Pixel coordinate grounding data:
━━━

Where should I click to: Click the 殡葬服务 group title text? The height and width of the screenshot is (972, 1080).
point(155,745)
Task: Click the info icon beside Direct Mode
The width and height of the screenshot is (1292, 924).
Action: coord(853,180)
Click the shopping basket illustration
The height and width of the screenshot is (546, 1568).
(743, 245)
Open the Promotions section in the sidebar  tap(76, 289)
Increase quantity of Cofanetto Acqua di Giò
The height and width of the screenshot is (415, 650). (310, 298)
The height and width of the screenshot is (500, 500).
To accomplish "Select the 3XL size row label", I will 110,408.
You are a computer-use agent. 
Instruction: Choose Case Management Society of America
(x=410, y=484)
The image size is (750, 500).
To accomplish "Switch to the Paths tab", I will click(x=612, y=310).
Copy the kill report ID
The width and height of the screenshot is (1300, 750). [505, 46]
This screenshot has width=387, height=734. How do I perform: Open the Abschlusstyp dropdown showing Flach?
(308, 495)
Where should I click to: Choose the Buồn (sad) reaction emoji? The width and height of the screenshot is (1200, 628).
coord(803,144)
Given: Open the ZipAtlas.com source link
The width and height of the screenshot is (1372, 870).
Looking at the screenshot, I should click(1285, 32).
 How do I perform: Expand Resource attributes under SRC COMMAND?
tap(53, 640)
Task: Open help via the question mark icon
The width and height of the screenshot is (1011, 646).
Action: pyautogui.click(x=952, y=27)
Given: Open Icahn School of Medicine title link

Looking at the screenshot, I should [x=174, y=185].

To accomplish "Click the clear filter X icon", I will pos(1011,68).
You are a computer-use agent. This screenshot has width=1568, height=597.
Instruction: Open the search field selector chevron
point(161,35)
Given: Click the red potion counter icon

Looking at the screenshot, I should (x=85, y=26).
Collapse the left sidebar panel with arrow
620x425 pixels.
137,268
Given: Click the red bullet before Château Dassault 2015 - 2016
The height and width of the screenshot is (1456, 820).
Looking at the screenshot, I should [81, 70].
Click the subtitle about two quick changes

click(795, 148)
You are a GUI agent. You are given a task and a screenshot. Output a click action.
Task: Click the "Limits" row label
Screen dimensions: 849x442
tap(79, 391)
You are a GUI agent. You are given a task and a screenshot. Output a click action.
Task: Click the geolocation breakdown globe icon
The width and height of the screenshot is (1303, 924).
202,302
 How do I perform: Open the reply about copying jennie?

━━━

Restate exactly the records above from their first line through the line that holds "Click the shopping basket illustration", please, including both and leaving out all others.

Where should I click to: Click the 殡葬服务 group title text? The height and width of the screenshot is (972, 1080).
point(155,745)
Task: Click the info icon beside Direct Mode
The width and height of the screenshot is (1292, 924).
Action: coord(853,180)
Click the shopping basket illustration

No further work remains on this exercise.